O ministro Alexandre de Moraes, do STF, negou o pedido que a defesa de Jair Bolsonaro (PL) fez para que o cliente fosse autorizado a receber o presidente da Argentina Javier Milei. O motivo foi o ex-presidente ser alvo e novas restrições e ter visitas proibidas pelo período de 30 dias.
A solicitação era para o encontro ocorrer em 25 de julho. Moraes permitiu que somente médicos, fisioterapeutas e advogados possam entrar na casa onde Bolsonaro cumpre prisão domiciliar.
A decisão foi tomada após o senador e pré-candidato a presidente Flávio Bolsonaro (PL-RJ) ler uma carta escrita pelo que continha conteúdo político e eleitoral. A defesa de Bolsonaro alegou que o cliente desconhecia que a carta seria divulgaria publicamente nas redes sociais, argumento integralmente rejeitado pelo magistrado.
Milei estará no Brasil para a convenção nacional do PL e vai apoiar o lançamento da candidatura de Flávio ao Planalto. Ambos são do mesmo espectro político e fazem oposição ao campo político representado pelo presidente Luiz Inácio Lula da Silva (PT).

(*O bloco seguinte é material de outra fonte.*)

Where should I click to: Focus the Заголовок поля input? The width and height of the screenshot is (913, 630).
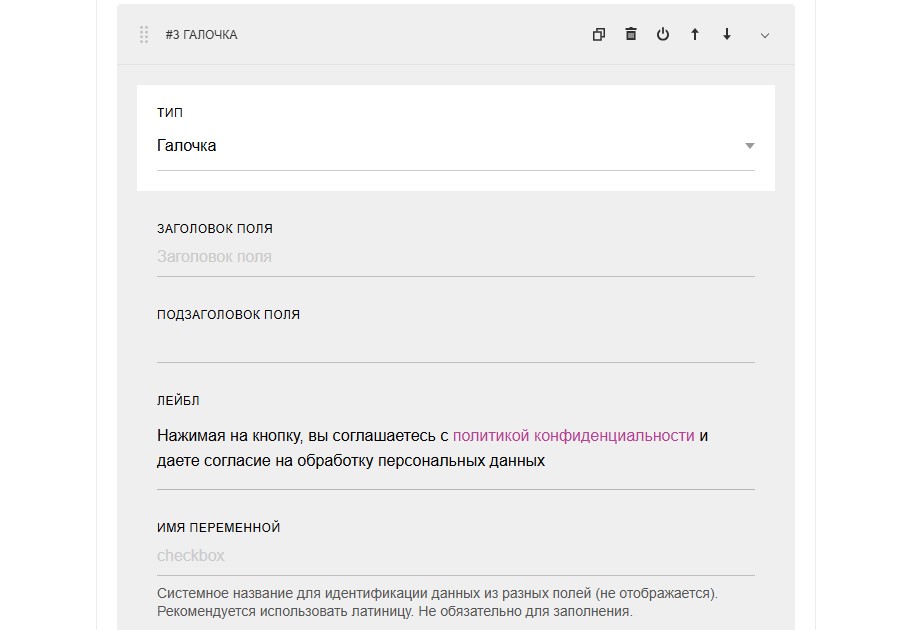click(x=455, y=257)
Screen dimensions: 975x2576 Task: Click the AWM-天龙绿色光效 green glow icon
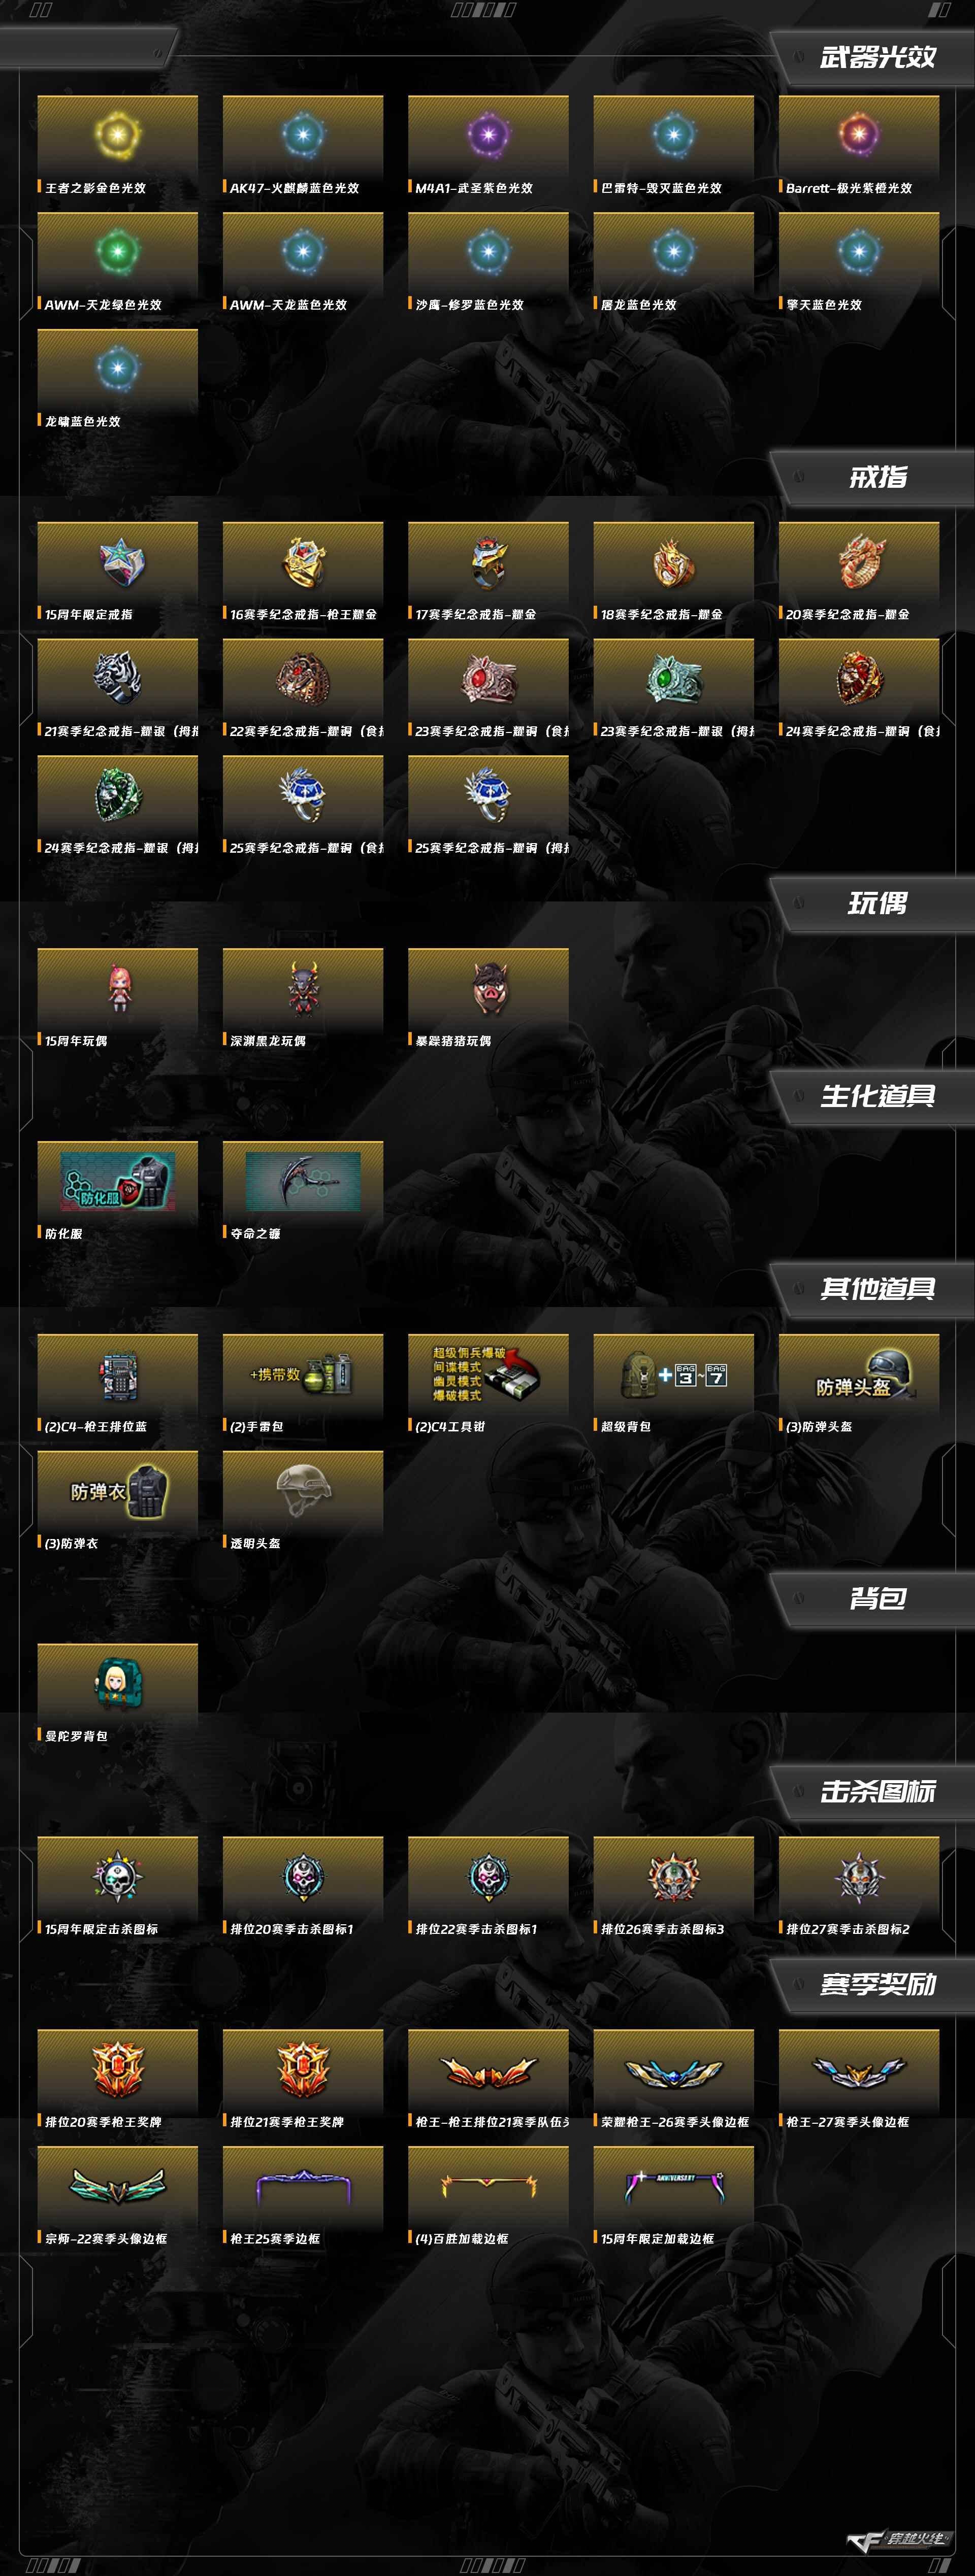(x=118, y=252)
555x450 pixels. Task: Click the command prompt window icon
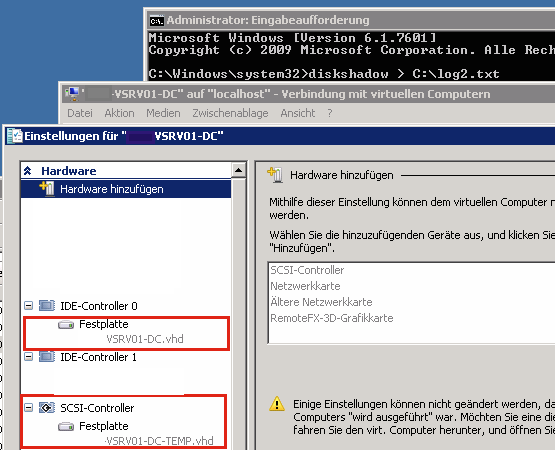156,21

A viagem do argentino está sendo planejada desde a semana passada.
A delegação prevista para acompanhar o presidente argentino será formada pelo ministro das Relações Exteriores da Argentina, Pablo Quirno; pela secretária-geral da Presidência e irmã de Milei, Karina Milei; e pelo intérprete Enrique Luis de Boero Baby.
A decisão de impedir que Bolsonaro receba visitas impede que o ex-presidente atue de forma política e eleitoral.